→ **Textabschnitt**
Von einem intelligent design kann also keine Rede sein. Häufig sind es nur zufällige Vorteile in der Anfangsphase, die sich in der Folge an den „Instabilitätspunkten“ der Übergänge zwischen mehreren möglichen Zuständen hochschaukeln und dazu führen, dass etwas Neues seine Mitbewerber verdrängt, ohne dass diese Entwicklung am Anfang hätte vorausgesagt werden können. Solche Zufallsfluktuationen gibt es ebenso im Bereich der Ökonomie oder Politik. Sie sind es, die darüber entscheiden, wer am Ende Marktführer oder Wahlsieger wird – nur dass dann niemand mehr danach fragt.

Denn wem das Glück hold ist, für den gilt typischerweise die Regel: The winner takes all! Am Anfang des Wettbewerbs steht der Zufall und kein Optimierungsverfahren, das die besten Varianten aussiebt: „Selbst wenn ein technischer Standard wie zum Beispiel ein Computerbetriebssystem unter fachlichen Gesichtspunkten nicht die beste Lösung ist, kann er sich global auf diesem Weg durchsetzen.“

Während Rosenthal im Umgang mit dem Zufall praktische Entscheidungshilfe gibt, führt Mainzer in einer mitunter arg komprimiert ausfallenden, anspruchsvollen tour de force durch scheinbar weit auseinanderliegende Gebiete wie die Welt der Quantenphysik, Kosmologie, Computerkryptografie oder den Random-Walk der Finanzmärkte. Ordnung, so Mainzer, entsteht immer nur als temporäre Insel im Meer chaotischen Zufallsrauschens. Mit Konsequenzen für das Handeln. Damit aus dem blinden ein kreativer Zufall wird, müssen die Systeme so verändert werden, dass sie sich im gewünschten Sinne selbst organisieren und Resultate schaffen, die für uns günstig sind. Dann erst regiert statt Tyche, der Göttin der guten oder bösen Fügung, Kairos, der Gott des günstigen Augenblicks, den es am Schopfe zu packen gilt. Vielleicht sollte man also bei den Betreibern von Spielcasinos in die Lehre gehen.

→ **Bereitgestelltes Material**
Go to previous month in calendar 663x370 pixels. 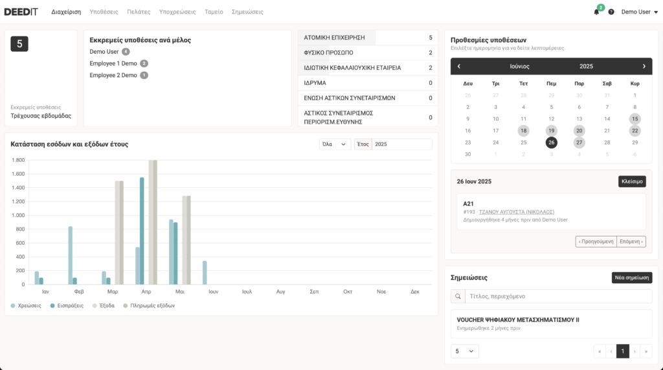(x=459, y=66)
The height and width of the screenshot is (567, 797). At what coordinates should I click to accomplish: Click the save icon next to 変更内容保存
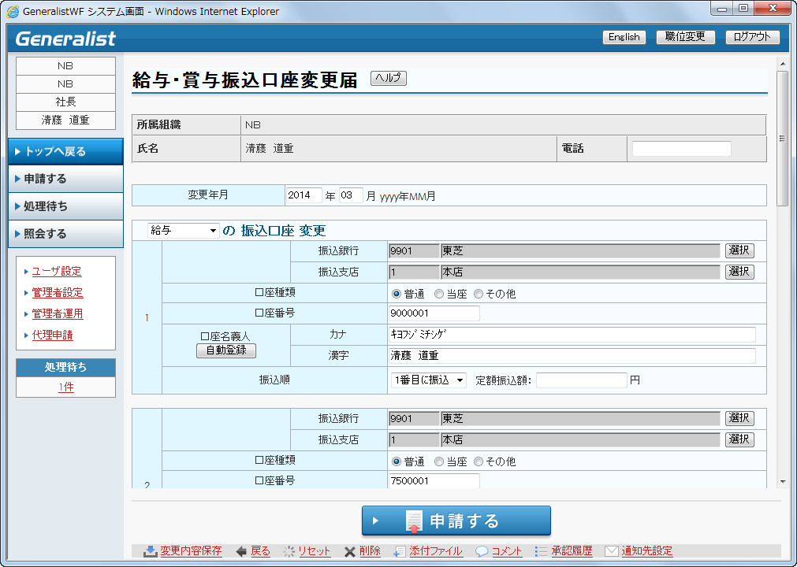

→ **Aufgaben**
A – Fassen Sie im Text über den Zufall den Absatz, der mit „Denn wem das Glück hold ist“ beginnt, knapper zusammen, ohne seine wesentlichen Aussagen zu verlieren.
B – Prüfen Sie, ob die folgenden Aussagen mit dem Text über den Zufall übereinstimmen. Antworten Sie jeweils mit Ja oder Nein und zitieren Sie die entscheidenden Worte des Textes wörtlich.
(i) Rosenthal gibt praktische Entscheidungshilfe im Umgang mit dem Zufall.
(ii) Nach Mainzer entsteht Ordnung als dauerhafter Zustand.
(iii) Zufallsfluktuationen gibt es nicht im Bereich der Ökonomie oder Politik.
C – Nehmen Sie den Text über den Zufall nach seinem letzten Satz wieder auf und führen Sie ihn weiter.

→ **Lösungen**
A – Wer Glück hat, gewinnt meist alles. Am Anfang eines Wettbewerbs entscheidet der Zufall und kein Optimierungsverfahren, das die besten Varianten auswählt. So kann sich etwa ein technischer Standard wie ein Computerbetriebssystem weltweit durchsetzen, auch wenn er fachlich nicht die beste Lösung ist.

B –
(i) Ja: „Während Rosenthal im Umgang mit dem Zufall praktische Entscheidungshilfe gibt“
(ii) Nein: „Ordnung, so Mainzer, entsteht immer nur als temporäre Insel im Meer chaotischen Zufallsrauschens.“
(iii) Nein: „Solche Zufallsfluktuationen gibt es ebenso im Bereich der Ökonomie oder Politik.“

C –
Titelbild

Klaus Mainzer: Der kreative Zufall. Wie das Neue in die Welt kommt.
Verlag C.H.Beck, München 2007.
290 Seiten, 24,90 EUR.
ISBN-13: 9783406554285

Weitere Rezensionen und Informationen zum Buch

Titelbild

Jeffrey S. Rosenthal: Vom Blitz getroffen. Die seltsame Welt der Wahrscheinlichkeiten.
Übersetzt aus dem Englischen von Carl Freytag.
Eichborn Verlag, Frankfurt a. M. 2007.
240 Seiten, 19,90 EUR.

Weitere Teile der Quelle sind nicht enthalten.